The Hyllie Water Tower, in the Hyllie district of the Swedish city of Malmö, was designed by the architect Karl Ivar Stål for Kjessler & Mannerstråle (now part of WSP Sweden) and completed in 1973. The tower is white and has the shape of a flying saucer. It is 62 metres high and holds 10200 m3 of water. It is operated by the local water organisation for southeastern Skåne, VA SYD, and has a small public park at its base.

It is Malmö's newest water tower, and its design the result of the winning proposal in an architectural competition. The proposal called "Drabant" was carried out by Kjessler & Mannerstråle from Stockholm. Its construction cost was 8.6 million SEK. Hyllie Water Tower, which is by the Øresundståg railway line and one of the first things which can be seen after entering Sweden from Denmark, is a popular Malmö symbol and is lit blue at night, or other colours for special occasions. The ground level is about 21 m above sea level.

Until 1996, a restaurant was housed at its top.

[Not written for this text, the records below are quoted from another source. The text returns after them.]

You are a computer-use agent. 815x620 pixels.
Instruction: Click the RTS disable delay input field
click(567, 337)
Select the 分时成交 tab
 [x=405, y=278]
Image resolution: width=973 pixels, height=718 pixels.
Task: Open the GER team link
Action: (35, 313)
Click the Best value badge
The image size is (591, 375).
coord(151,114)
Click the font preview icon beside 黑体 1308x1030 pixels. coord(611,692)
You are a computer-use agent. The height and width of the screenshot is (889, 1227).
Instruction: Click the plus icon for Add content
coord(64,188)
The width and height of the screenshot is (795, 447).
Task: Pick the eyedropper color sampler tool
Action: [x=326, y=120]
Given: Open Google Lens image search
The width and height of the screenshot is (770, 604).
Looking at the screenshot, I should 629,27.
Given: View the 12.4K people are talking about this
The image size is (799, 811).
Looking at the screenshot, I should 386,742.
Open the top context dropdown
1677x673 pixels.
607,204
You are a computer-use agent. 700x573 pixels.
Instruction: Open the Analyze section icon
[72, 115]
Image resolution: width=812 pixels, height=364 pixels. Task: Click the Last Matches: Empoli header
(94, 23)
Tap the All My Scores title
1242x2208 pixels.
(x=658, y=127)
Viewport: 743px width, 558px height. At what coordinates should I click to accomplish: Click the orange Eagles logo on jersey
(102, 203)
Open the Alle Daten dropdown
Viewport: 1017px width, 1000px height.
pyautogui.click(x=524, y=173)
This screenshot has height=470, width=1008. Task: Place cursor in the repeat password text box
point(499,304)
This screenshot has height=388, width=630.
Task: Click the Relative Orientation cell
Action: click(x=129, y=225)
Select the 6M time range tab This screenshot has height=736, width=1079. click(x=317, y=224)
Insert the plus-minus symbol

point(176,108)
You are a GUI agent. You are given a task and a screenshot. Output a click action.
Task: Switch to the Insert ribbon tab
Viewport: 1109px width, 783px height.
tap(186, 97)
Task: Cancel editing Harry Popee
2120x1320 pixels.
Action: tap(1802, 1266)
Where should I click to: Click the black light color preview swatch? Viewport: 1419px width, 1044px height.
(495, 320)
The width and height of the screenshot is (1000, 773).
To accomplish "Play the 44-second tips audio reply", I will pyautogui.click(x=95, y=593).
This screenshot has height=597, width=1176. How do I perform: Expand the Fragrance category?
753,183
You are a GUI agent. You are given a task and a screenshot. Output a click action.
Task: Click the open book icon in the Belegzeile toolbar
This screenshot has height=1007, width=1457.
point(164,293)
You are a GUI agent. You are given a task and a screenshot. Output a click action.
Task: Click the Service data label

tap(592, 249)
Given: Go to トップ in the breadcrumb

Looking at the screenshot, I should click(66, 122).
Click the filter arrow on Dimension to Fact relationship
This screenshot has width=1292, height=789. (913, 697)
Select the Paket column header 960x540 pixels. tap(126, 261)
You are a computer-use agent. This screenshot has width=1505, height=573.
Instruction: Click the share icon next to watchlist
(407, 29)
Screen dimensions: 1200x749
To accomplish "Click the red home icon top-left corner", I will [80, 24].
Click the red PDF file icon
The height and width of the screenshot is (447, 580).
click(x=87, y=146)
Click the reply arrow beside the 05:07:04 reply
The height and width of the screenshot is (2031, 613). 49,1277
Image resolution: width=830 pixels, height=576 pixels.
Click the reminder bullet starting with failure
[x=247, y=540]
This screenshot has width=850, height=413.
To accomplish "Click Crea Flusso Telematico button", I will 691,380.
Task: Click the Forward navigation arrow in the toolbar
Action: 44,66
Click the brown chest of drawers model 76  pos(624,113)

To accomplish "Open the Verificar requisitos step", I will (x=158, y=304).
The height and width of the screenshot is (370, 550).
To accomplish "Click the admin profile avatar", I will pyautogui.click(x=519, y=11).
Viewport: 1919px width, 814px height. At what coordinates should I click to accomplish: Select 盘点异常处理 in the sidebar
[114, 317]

After this moved, the room was used from 1998 to 2008 for educational displays.

From previously standing alone in agricultural landscapes, the water tower has become the centre of the new Hyllievång local centre and is now surrounded by new buildings such as Malmö Arena, the Emporia shopping centre and the Citytunneln, with Hyllie station to its immediate south. The water tower is protected by several safety devices and has a high fence around it.